5 – À la frontière avec le Burkina Faso, l’étrange disparition de trois soldats ivoiriens

Les désertions restent rarissimes : s’il est avéré que les soldats ont rejoint les VDP, cela serait une première. © Sia KAMBOU/AFP
Soldats volatilisés. Trois jeunes militaires ivoiriens se sont évaporés, dans la nuit du 10 au 11 mars, nous apprend Florence Richard dans le confidentiel qu’elle signe cette semaine pour Jeune Afrique, un dossier qui comporte encore de nombreuses zones d’ombre. Les trois soldats, qui appartiennent au Groupement tactique interarmes (GTIA) basé à Bouna, dans le nord-est du pays, ont traversé la frontière avec le Burkina Faso, en tenue civile et après avoir démonté leurs armes. Aux gendarmes ivoiriens de faction placés au poste frontière qui se sont enquis des raisons de leur étrange échappée nocturne, ils ont affirmé être des agents de renseignements en mission. S’agit-il alors d’une « simple » désertion, ou est-ce que ces trois jeunes hommes ont fait défection pour grossir les rangs des Volontaires pour la défense de la patrie (VDP) côté burkinabè ? Une source sécuritaire ivoirienne a confié à Jeune Afrique privilégier cette seconde hypothèse, et évoque « l’appât du gain ».

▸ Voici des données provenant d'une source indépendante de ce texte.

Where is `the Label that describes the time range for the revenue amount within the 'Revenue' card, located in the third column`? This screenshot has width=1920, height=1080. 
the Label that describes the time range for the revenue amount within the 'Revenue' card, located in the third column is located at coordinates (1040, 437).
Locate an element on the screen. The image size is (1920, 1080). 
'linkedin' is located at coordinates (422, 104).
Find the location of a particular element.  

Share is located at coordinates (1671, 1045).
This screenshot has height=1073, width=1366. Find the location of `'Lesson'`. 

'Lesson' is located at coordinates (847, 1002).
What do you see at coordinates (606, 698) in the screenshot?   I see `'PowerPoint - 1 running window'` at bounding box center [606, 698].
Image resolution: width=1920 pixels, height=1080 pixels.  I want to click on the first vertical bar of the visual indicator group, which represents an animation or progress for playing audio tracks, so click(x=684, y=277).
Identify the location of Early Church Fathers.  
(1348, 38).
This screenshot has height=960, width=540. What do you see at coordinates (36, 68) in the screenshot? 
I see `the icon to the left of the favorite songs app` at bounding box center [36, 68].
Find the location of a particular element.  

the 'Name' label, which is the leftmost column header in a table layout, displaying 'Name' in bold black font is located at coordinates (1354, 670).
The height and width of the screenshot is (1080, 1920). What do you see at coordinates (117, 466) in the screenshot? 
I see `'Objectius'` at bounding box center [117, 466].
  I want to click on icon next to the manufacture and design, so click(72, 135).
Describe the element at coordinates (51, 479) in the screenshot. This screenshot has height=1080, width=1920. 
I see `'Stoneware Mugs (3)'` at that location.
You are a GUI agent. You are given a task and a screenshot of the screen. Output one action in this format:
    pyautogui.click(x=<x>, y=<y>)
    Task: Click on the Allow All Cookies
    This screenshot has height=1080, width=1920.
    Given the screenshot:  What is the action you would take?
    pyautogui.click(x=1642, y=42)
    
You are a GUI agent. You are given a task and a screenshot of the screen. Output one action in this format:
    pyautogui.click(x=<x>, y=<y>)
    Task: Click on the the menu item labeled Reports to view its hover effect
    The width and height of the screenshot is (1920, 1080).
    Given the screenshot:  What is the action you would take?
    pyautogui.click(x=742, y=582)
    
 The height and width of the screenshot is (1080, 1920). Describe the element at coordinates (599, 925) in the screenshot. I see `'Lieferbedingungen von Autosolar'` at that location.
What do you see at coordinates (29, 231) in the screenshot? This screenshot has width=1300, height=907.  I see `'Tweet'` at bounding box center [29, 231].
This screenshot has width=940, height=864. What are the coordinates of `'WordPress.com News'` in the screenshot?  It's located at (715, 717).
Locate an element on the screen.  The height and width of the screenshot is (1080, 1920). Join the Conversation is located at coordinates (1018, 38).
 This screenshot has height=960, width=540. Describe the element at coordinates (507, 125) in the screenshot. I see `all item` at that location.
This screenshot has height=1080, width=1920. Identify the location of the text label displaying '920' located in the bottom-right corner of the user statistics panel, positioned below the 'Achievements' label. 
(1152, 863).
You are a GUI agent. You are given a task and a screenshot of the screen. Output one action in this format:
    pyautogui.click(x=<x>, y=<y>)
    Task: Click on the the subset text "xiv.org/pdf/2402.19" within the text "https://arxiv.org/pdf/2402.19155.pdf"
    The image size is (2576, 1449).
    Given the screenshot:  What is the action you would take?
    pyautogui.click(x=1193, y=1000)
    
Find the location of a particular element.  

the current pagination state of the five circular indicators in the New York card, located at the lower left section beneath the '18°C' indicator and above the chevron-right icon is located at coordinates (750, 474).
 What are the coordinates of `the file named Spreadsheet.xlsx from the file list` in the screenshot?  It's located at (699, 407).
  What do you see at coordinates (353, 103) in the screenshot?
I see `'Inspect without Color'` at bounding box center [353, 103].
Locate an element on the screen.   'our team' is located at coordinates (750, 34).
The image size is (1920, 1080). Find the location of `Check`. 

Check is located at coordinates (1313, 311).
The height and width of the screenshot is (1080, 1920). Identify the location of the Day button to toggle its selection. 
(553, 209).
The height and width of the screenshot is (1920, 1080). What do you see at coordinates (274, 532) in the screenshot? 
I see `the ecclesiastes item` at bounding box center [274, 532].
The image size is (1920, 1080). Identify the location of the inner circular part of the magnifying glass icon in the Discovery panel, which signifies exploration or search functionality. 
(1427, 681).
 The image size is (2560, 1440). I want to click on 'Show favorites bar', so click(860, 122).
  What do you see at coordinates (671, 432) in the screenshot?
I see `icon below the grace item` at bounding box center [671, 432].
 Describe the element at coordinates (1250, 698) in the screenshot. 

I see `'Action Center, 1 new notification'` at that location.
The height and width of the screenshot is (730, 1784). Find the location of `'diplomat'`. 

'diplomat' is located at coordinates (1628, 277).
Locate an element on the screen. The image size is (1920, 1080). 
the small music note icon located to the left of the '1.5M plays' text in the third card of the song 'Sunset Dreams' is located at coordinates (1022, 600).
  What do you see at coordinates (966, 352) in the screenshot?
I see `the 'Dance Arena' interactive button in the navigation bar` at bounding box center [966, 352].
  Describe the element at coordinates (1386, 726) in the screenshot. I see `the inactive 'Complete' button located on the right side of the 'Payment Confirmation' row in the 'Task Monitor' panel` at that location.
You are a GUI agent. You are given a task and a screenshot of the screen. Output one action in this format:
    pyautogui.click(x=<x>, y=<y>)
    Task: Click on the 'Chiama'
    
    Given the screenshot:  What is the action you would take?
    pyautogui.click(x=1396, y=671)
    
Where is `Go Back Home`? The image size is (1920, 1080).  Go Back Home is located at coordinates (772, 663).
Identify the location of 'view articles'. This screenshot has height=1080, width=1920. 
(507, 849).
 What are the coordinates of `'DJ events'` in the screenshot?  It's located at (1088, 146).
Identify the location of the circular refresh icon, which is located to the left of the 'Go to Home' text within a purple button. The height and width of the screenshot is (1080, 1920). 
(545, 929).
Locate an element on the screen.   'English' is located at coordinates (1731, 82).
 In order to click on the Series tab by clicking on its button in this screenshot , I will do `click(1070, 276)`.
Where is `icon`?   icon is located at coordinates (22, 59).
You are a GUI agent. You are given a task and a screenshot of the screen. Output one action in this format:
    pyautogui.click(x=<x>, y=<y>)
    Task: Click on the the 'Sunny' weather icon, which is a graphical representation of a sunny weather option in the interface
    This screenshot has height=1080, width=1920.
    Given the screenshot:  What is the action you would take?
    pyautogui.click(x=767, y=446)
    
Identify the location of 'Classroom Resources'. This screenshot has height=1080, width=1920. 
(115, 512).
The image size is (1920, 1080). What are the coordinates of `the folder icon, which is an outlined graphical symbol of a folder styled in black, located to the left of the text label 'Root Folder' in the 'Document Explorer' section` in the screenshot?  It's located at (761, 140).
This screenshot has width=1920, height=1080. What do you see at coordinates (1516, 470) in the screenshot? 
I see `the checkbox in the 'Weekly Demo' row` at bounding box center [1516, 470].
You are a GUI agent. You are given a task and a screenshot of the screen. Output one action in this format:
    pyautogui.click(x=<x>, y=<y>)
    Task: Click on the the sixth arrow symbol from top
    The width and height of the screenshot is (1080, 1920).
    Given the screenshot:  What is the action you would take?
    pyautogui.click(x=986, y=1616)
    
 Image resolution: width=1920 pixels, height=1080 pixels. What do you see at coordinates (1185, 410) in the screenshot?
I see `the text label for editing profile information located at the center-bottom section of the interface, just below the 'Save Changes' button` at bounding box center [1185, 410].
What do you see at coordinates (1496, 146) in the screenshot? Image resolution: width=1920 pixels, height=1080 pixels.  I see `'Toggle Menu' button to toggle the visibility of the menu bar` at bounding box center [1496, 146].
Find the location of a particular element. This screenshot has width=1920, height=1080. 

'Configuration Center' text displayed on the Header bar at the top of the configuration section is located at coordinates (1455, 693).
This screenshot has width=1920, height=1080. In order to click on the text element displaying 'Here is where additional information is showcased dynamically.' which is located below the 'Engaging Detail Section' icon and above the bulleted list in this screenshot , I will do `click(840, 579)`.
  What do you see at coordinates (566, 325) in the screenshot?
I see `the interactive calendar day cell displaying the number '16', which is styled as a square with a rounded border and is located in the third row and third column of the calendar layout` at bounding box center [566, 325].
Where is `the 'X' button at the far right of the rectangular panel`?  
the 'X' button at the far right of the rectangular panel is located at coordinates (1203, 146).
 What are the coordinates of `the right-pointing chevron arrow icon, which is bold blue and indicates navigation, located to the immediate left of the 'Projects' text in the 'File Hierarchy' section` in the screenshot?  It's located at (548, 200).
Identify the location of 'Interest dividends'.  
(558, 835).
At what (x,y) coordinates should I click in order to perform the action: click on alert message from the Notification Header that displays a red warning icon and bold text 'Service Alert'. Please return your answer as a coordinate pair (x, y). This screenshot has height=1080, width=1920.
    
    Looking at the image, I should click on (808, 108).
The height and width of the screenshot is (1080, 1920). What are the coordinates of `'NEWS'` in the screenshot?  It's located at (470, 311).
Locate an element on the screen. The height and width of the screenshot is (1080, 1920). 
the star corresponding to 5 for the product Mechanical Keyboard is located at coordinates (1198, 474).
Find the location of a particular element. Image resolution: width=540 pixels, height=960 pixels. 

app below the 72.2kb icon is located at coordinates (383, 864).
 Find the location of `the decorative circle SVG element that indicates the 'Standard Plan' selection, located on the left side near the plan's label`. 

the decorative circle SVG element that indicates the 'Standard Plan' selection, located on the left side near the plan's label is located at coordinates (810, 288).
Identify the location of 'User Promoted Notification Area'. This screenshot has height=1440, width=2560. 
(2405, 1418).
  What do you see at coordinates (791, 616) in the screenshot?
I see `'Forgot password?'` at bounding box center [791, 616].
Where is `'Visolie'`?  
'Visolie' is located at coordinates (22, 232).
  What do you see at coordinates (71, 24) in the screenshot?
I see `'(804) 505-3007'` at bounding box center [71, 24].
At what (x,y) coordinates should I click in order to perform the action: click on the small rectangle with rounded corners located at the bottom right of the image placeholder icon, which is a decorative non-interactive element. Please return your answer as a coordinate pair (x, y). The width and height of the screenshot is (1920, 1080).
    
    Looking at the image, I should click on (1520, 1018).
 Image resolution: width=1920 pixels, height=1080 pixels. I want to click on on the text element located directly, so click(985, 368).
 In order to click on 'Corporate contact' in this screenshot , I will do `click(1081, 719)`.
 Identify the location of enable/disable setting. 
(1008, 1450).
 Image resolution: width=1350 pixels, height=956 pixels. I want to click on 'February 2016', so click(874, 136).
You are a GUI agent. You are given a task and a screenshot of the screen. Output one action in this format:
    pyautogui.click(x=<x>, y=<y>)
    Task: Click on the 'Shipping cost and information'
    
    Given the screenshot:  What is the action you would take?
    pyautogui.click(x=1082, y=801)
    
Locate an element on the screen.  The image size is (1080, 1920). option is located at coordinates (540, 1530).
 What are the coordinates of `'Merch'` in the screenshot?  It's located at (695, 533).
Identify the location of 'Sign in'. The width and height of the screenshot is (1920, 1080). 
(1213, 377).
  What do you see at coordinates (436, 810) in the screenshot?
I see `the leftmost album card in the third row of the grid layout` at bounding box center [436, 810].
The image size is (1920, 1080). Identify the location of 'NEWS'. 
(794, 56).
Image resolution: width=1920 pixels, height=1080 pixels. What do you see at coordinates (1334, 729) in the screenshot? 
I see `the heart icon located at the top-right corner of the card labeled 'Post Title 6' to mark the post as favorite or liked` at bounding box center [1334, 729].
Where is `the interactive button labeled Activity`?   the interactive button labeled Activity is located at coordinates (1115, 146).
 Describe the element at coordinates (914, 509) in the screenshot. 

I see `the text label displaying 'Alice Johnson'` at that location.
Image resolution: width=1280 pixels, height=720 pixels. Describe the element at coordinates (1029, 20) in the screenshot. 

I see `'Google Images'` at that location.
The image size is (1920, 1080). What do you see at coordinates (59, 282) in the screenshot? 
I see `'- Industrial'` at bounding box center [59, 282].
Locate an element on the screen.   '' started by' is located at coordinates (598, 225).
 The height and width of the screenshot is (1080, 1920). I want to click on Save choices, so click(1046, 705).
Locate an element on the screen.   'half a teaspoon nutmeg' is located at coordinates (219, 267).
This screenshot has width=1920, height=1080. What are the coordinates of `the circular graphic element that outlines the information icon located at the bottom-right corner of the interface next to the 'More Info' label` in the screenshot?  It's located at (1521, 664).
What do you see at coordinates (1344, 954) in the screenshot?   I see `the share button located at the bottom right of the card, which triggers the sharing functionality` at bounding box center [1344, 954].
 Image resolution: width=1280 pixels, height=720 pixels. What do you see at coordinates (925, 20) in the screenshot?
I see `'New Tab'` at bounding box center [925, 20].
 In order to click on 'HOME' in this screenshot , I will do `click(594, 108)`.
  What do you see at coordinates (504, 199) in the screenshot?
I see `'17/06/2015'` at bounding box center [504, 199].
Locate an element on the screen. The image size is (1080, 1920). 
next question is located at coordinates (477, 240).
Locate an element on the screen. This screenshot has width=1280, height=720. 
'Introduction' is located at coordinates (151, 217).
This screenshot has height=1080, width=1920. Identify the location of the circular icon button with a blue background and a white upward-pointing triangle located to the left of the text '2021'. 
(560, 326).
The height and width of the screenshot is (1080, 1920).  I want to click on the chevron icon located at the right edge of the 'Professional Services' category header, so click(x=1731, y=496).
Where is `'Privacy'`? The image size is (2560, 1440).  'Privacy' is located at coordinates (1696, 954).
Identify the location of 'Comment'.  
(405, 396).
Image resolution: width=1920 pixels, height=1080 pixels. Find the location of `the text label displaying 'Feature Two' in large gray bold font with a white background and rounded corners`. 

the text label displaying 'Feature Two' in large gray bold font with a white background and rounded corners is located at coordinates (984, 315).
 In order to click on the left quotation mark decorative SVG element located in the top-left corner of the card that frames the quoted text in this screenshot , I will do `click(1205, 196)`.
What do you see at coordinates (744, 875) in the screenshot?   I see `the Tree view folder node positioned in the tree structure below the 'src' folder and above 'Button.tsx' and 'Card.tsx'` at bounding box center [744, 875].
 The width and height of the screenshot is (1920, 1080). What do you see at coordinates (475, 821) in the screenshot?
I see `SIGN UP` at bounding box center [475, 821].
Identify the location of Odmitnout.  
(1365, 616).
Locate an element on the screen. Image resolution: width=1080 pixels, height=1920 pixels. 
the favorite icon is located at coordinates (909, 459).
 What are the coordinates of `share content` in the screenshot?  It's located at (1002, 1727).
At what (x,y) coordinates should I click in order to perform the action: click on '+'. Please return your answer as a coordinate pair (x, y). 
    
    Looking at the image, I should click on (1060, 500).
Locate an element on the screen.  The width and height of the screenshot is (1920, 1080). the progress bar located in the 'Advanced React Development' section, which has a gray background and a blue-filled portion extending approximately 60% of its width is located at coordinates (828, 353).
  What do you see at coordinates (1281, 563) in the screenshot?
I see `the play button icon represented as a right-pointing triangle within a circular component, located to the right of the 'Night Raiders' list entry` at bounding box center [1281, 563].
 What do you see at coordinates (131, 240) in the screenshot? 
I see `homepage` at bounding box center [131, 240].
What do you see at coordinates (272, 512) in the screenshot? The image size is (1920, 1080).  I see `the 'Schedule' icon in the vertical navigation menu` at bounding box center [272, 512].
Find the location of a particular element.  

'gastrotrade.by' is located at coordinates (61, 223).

Tensions frontalières. Si un tel ralliement venait à être confirmé, ce serait une première. Cette étrange disparition intervient dans un contexte particulièrement tendu, de part et d’autre d’une frontière particulièrement poreuse, et sur fond de tensions entre les présidents ivoirien, Alassane Ouattara, et burkinabè, Ibrahim Traoré.
Après une vague d’incursions et d’attaques, en 2020 et 2021, les autorités ivoiriennes ont renforcé le dispositif sécuritaire pour tenter de contenir le risque terroriste. Des VDP passent régulièrement en territoire ivoirien, où ils installent des campements ou s’adonnent parfois au vol de bétail. En septembre 2023, des gendarmes ivoiriens qui étaient entrés par mégarde en territoire burkinabè avaient été interpellés et détenus pendant plus d’un an avant d’être remis aux autorités ivoiriennes.